Leave taxpayers out of Bears’ search for new home

Monsters of the Midway? Not lately. At least, not on the field after a 3-14 season that bestowed upon Chicago’s beloved Bears the ignominious distinction of being the worst the NFL has to offer.

Off the field, however, they’re showing aggressiveness reminiscent of their yesteryear glory days.

The Bears’ bid to build a stadium-anchored megadevelopment in northwest suburban Arlington Heights recently got jolted by Cook County Assessor Fritz Kaegi’s decision to assess the former Arlington International Racecourse site – now property of the Bears – at $197 million, roughly the price the team paid to buy the land from Churchill Downs and a far cry from the property’s 2021 assessment of $33 million.

If Kaegi’s assessment stands, the Bears would be walloped by massive property tax bills. In Cook County, homeowners and businesses are accustomed to getting waylaid by hefty property tax increases year after year, so Bears leadership shouldn’t be surprised at all by the future hit to team coffers.

The Bears nevertheless had an answer to the new assessment. Play hardball. The team suddenly suggested they were no longer singularly focused on Arlington Heights and instead were open to the idea of building a new stadium in far western Naperville, a DuPage County suburb and Illinois’ fourth-largest municipality. Now, Waukegan is interested.

Last week, Bears President and CEO Kevin Warren also sat down with Chicago’s new mayor, Brandon Johnson, who has said he’d like to find a way to keep the team from leaving the city. What if anything that meeting yielded isn’t known; the pair issued a joint statement afterward that spoke vaguely about “our shared values and commitment to the City of Chicago, the importance of deep roots, and the need for equitable community investment.” Boilerplate verbiage, at best.

We don’t fault the Bears at all for exercising due diligence in exploring other potential venues, or even using Naperville as leverage in negotiations over the Arlington Heights site.
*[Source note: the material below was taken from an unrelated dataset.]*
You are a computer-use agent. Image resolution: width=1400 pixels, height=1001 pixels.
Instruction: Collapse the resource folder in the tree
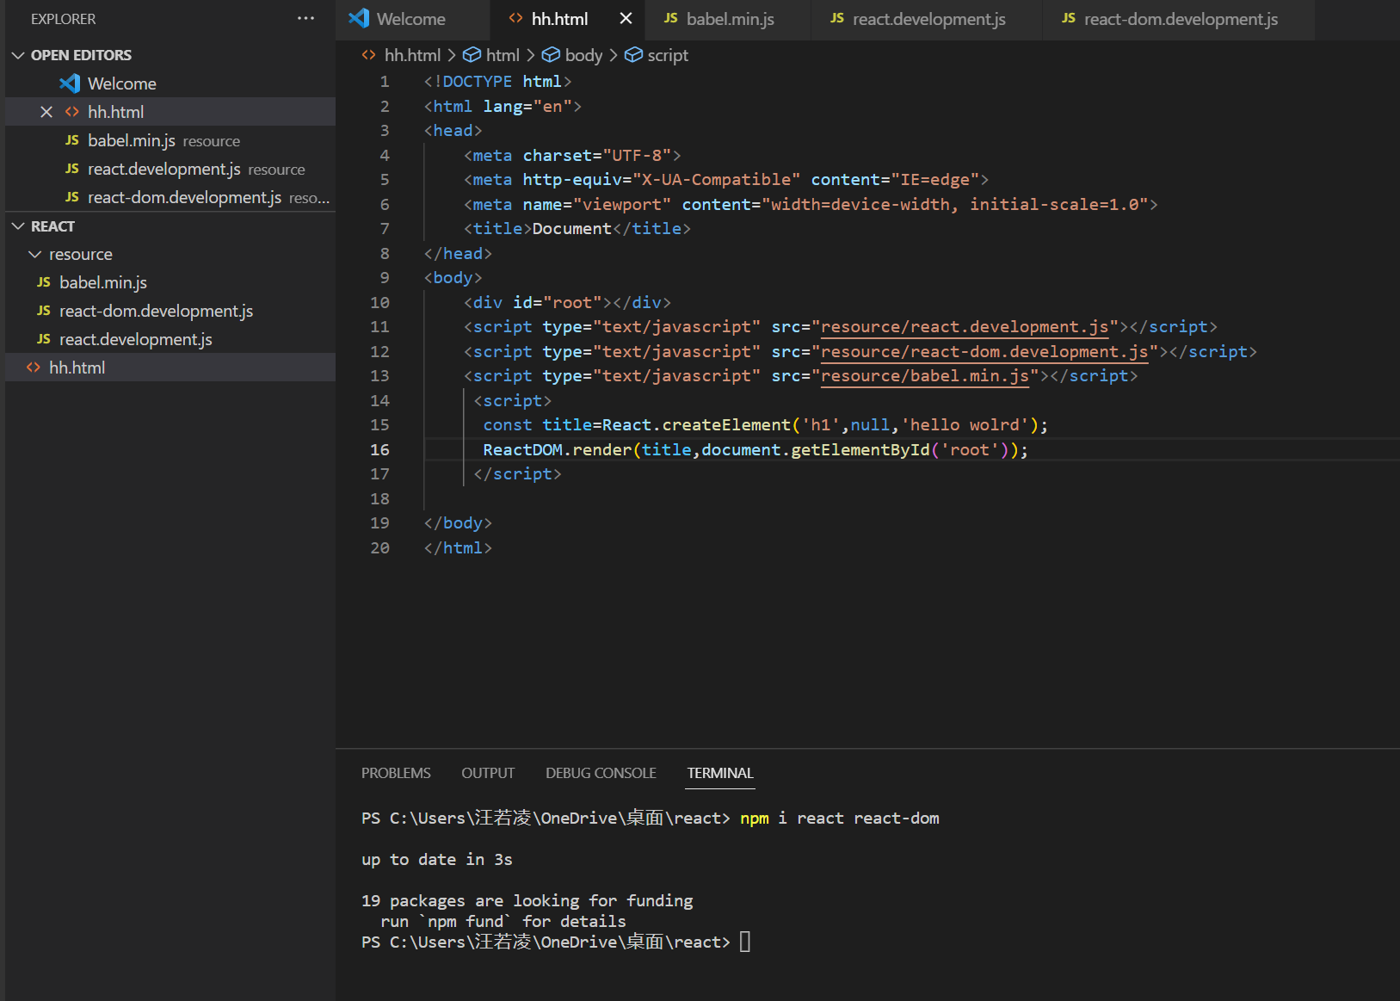coord(35,255)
Like any property owner, they’re within their right to build wherever they want, or scrap Plan A in favor of Plan B, if they wish.

But by now, they should have absorbed the message sounded by us and others ever since they raised the prospect of leaving Soldier Field in 2021. Taxpayers, whether they’re in Arlington Heights, Chicago, Naperville or anywhere else in Illinois, shouldn’t have to subsidize a multibillion-dollar NFL team’s bid to move from one municipality to another.

In the event the Bears need reminding, the team is a $4 billion business, according to Forbes magazine, with the wherewithal to build a stadium/megadevelopment on their own, without taxpayer help. There are too many examples of NFL teams that have leaned on taxpayers for truckloads of cash for stadium projects, only to see predicted boons to local economies never materialize.

Chicagoans know all too well how the Bears turn to intimidation to get their way with pliant politicians. During Mayor Richard M. Daley’s reign, the team torqued the screws hard on City Hall to renovate Soldier Field.

The result was a saucer-shaped monstrosity that permanently marred a memorial to World War I U.S. soldiers, and heaped $432 million in public debt on the backs of taxpayers. When the deal was first inked, Daley pledged that taxpayers wouldn’t have to pay a dime. To this day, taxpayers are paying off Soldier Field renovation debt.

Where the Bears end up is anyone’s guess. We’re glad Warren and Johnson have had an initial sit-down, though Johnson should heed the lesson in how Daley blindsided taxpayers with an unconscionably costly capitulation to the Bears’ demands. Perhaps Bears talk of Naperville is a smoke screen; perhaps not.

In any case, as this drama unfolds and towns come and go as potential venues, the Bears should remember this: The team can always rely on Illinoisans as a fan base, but not a bank account.